Mark’s Story

When Mark started DAP’s therapy program for men he did not take responsibility for his abusive behavior against his wife.  He had never hurt her in any way.  His story was that the police had been called by his neighbors because he and his wife were partying, just being noisy and too loud.

Despite his resentment at being ordered to attend domestic abuse classes, he was not resistant to the process.  In fact, he was very engaged and tried very hard in group to take in as much as he could and learn from the materials.  However, he seemed to set himself apart from the group, because he believed he was not like the other guys, he had never been abusive.

Near the completion of the therapy group, men are expected to deliver a “taking responsibility story” to the group.  I was unsure as to what kind of story I would get, but Mark surprised us all.

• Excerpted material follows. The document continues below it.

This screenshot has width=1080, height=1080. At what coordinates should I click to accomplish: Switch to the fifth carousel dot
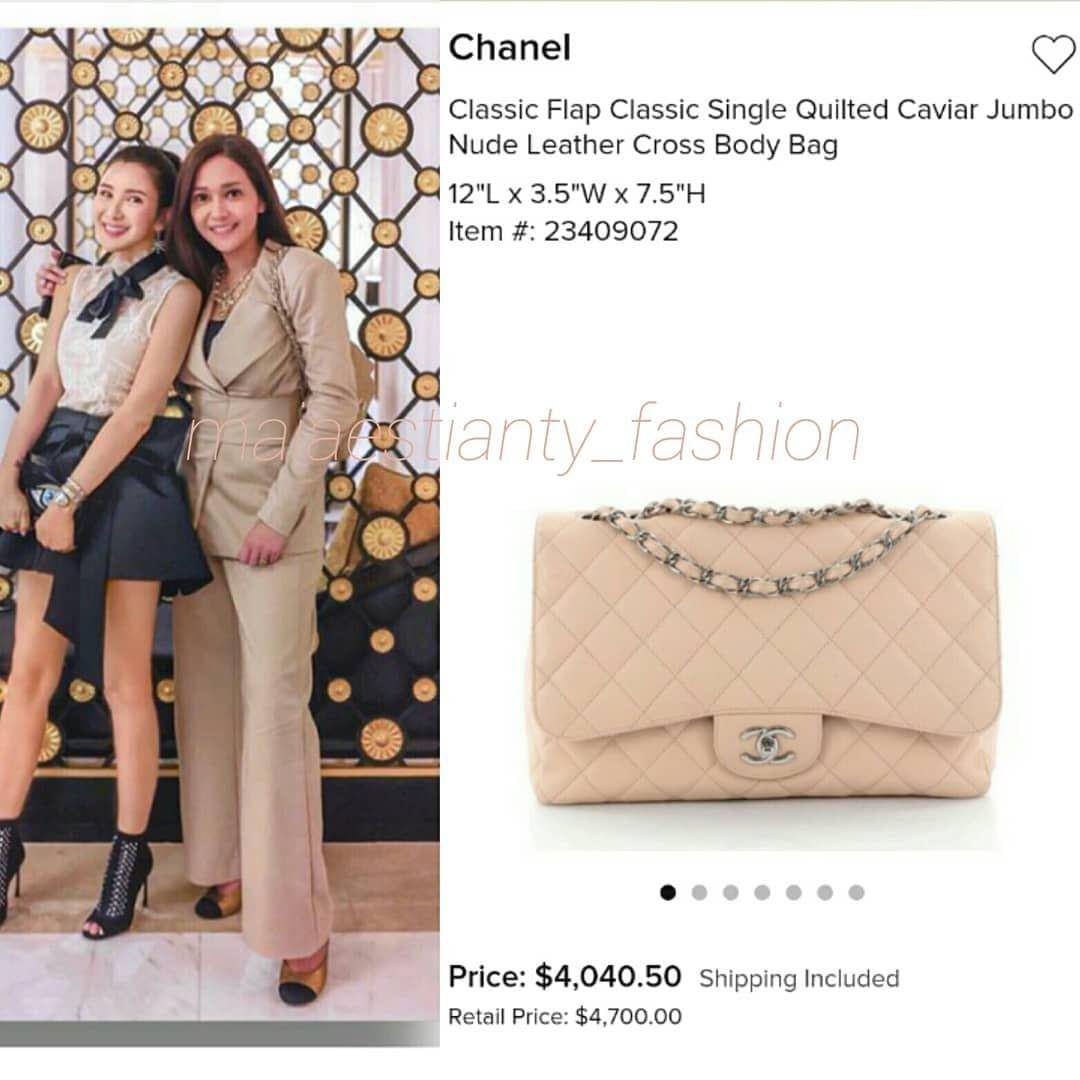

He started by talking about abuse that he had perpetrated upon his wife 13 years ago that led to his first arrest. They were dating at the time and she had just given birth to their first child. He had grabbed and pushed her while holding the baby, he threatened her, he hurt her, he screamed at her, he vandalized her car, and he told her every chance he got how he was having affairs with other women.

Eventually Mark was arrested for domestic abuse but he denied it ever happened.  He told everyone they knew that she was lying because she was angry about his extramarital relationships and everyone believed him.  He said she was crazy and made everything up.  She lost many friends as a result and lost the respect of his family, as they all look down on her for making up this story and getting him into trouble for it.

As Mark told his story he became tearful and had a hard time hearing his own words out loud.  He finally acknowledged that he had abused his wife.  He apologized to his wife.   He told everyone they know that he had been lying and her stories of abuse are real.  He cleared her name.

I saw how difficult this was for Mark as it was reversing a lie that he had been telling for 13 years.  Admitting to his lies damaged some of his relationships with his family and friends.  But because of the support he was receiving from the other men in the group, he was able to take responsibility for his actions.  He had learned that unless he takes responsibility, change isn’t possible.